A reporter I did know, Simon McCracken, was next. He’d covered the faerie courts for years. “Frost, if you are not hurt, then where did your blood come from and how did it get on the princess?” He knew how to word the question just right, so we couldn’t tap-dance around it. The sidhe don’t lie. We’ll paint the truth red, purple, and green, and convince you that black is white, but we won’t actually lie.
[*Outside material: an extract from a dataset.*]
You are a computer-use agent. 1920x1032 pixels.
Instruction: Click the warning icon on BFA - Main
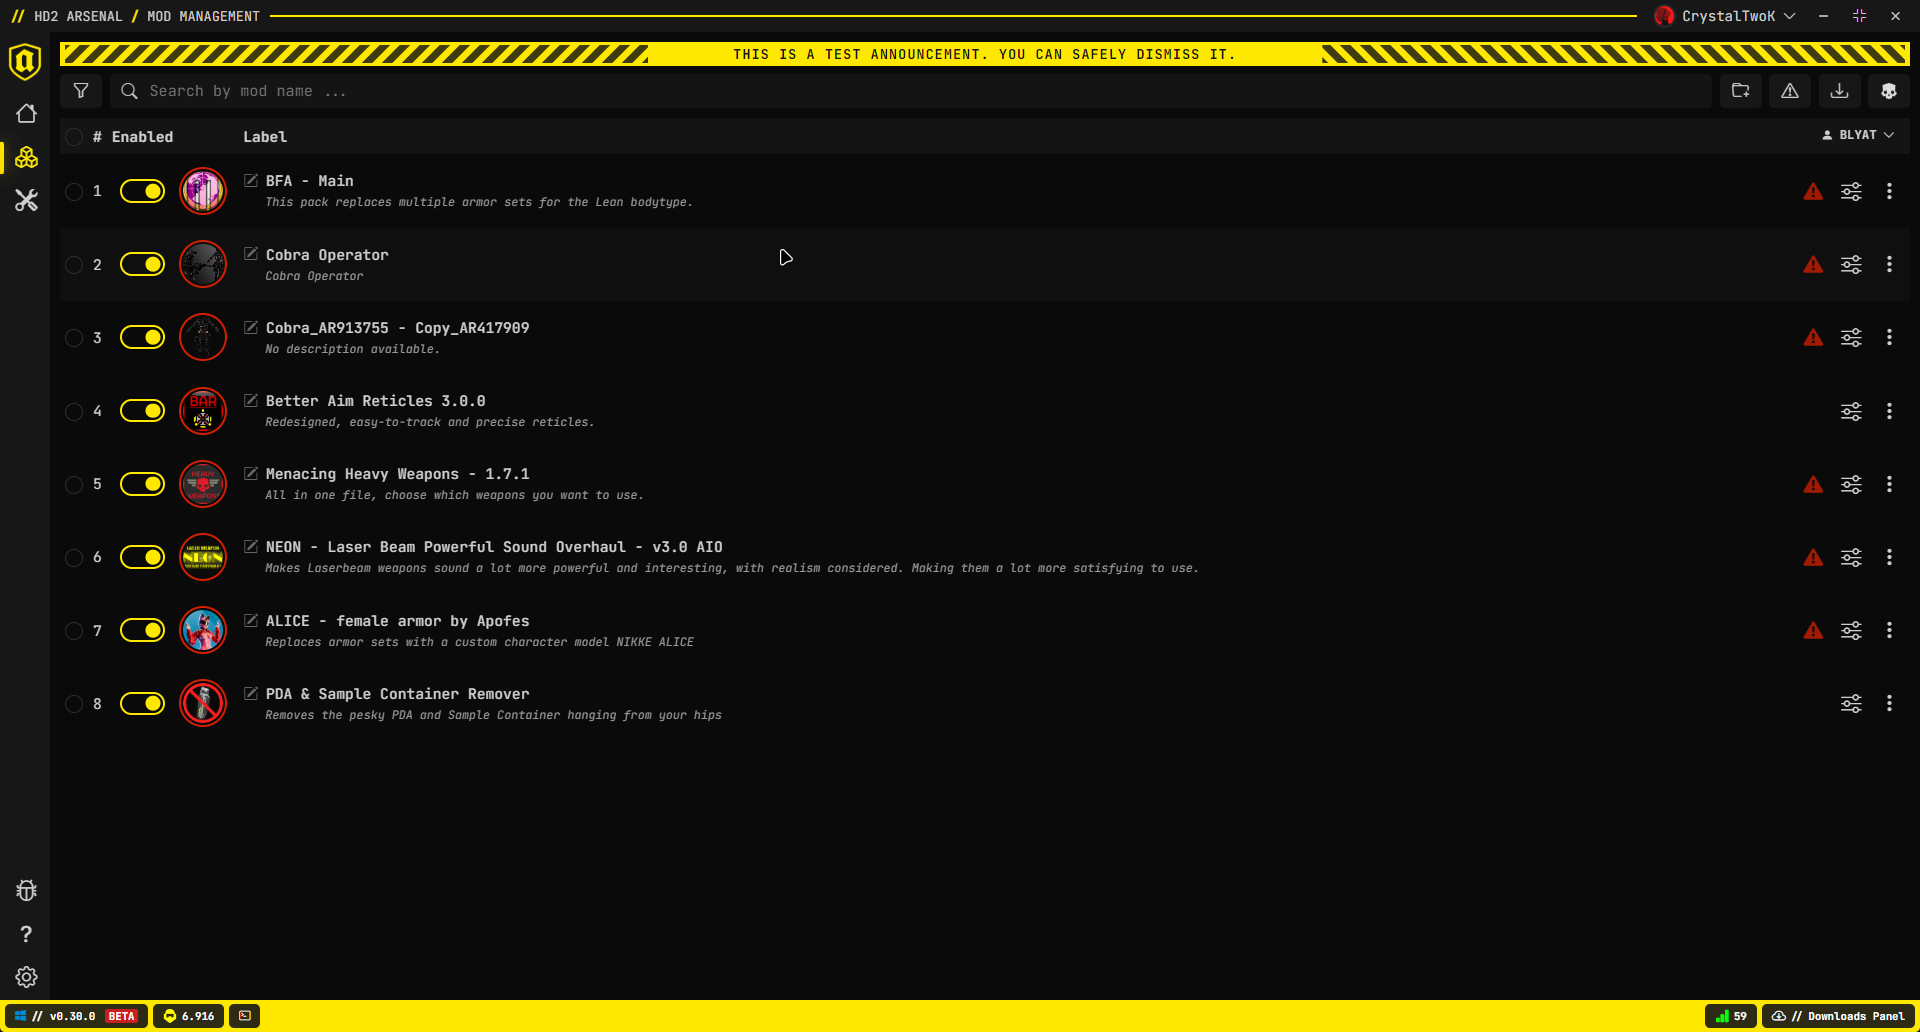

Frost leaned over the mike again, his hand pressed to the table. He’d moved minutely closer to me, close enough that his pants leg touched my skirt. His sword was almost trapped between our bodies. That would be bad if he had to draw the weapon. I looked at his hand, so big and strong on the table, and realized his fingertips were mottled. He was gripping the table the way you grip a podium when you’re nervous.
“I was shot.” He had to clear his throat sharply to continue. I turned my head just enough to see that perfect profile, and realized it was more than nerves. Frost, the queen’s Killing Frost, was afraid. Afraid of public speaking. Oh, my. “I have healed. My blood covered the princess when I shielded her from harm.”